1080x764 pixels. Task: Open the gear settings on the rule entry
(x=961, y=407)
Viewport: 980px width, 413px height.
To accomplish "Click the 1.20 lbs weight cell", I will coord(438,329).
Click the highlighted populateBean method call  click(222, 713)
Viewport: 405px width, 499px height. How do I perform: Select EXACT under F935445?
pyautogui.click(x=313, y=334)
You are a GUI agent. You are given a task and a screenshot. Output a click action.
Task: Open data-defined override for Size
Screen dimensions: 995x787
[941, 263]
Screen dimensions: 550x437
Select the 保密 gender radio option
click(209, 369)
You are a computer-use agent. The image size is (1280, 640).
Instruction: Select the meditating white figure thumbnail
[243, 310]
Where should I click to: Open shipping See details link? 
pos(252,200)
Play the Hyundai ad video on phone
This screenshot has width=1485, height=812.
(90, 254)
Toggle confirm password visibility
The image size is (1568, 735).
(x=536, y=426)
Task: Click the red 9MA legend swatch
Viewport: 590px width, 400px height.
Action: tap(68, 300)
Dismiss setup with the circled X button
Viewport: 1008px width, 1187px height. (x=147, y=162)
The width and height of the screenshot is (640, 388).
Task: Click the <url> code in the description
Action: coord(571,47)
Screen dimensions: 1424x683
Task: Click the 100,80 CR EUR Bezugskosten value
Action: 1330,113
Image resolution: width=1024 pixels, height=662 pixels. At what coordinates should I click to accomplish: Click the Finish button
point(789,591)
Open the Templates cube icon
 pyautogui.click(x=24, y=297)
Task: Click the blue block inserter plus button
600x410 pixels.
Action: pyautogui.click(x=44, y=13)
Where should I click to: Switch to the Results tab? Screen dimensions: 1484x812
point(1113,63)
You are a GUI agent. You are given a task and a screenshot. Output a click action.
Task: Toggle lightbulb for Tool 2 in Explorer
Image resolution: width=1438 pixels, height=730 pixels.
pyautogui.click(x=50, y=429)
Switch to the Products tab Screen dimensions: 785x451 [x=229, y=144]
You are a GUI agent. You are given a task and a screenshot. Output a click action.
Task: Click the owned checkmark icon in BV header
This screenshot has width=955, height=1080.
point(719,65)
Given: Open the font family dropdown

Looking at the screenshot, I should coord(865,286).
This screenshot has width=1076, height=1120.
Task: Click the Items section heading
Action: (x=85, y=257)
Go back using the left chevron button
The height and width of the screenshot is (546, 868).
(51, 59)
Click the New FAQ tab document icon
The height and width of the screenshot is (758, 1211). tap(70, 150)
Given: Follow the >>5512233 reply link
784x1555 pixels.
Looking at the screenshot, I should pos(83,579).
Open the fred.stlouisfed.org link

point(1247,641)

....

Repeat the data in full. Alter nothing.

Response:
1080x764 pixels. Task: Open the gear settings on the rule entry
(x=961, y=407)
Viewport: 980px width, 413px height.
To accomplish "Click the 1.20 lbs weight cell", I will coord(438,329).
Click the highlighted populateBean method call  click(222, 713)
Viewport: 405px width, 499px height. How do I perform: Select EXACT under F935445?
pyautogui.click(x=313, y=334)
You are a GUI agent. You are given a task and a screenshot. Output a click action.
Task: Open data-defined override for Size
Screen dimensions: 995x787
[941, 263]
Screen dimensions: 550x437
Select the 保密 gender radio option
click(209, 369)
You are a computer-use agent. The image size is (1280, 640).
Instruction: Select the meditating white figure thumbnail
[243, 310]
Where should I click to: Open shipping See details link? 
pos(252,200)
Play the Hyundai ad video on phone
This screenshot has width=1485, height=812.
(90, 254)
Toggle confirm password visibility
The image size is (1568, 735).
(x=536, y=426)
Task: Click the red 9MA legend swatch
Viewport: 590px width, 400px height.
Action: tap(68, 300)
Dismiss setup with the circled X button
Viewport: 1008px width, 1187px height. (x=147, y=162)
The width and height of the screenshot is (640, 388).
Task: Click the <url> code in the description
Action: coord(571,47)
Screen dimensions: 1424x683
Task: Click the 100,80 CR EUR Bezugskosten value
Action: 1330,113
Image resolution: width=1024 pixels, height=662 pixels. At what coordinates should I click to accomplish: Click the Finish button
point(789,591)
Open the Templates cube icon
 pyautogui.click(x=24, y=297)
Task: Click the blue block inserter plus button
600x410 pixels.
Action: pyautogui.click(x=44, y=13)
Where should I click to: Switch to the Results tab? Screen dimensions: 1484x812
point(1113,63)
You are a GUI agent. You are given a task and a screenshot. Output a click action.
Task: Toggle lightbulb for Tool 2 in Explorer
Image resolution: width=1438 pixels, height=730 pixels.
pyautogui.click(x=50, y=429)
Switch to the Products tab Screen dimensions: 785x451 [x=229, y=144]
You are a GUI agent. You are given a task and a screenshot. Output a click action.
Task: Click the owned checkmark icon in BV header
This screenshot has width=955, height=1080.
point(719,65)
Given: Open the font family dropdown

Looking at the screenshot, I should coord(865,286).
This screenshot has width=1076, height=1120.
Task: Click the Items section heading
Action: (x=85, y=257)
Go back using the left chevron button
The height and width of the screenshot is (546, 868).
(51, 59)
Click the New FAQ tab document icon
The height and width of the screenshot is (758, 1211). tap(70, 150)
Given: Follow the >>5512233 reply link
784x1555 pixels.
Looking at the screenshot, I should pos(83,579).
Open the fred.stlouisfed.org link

point(1247,641)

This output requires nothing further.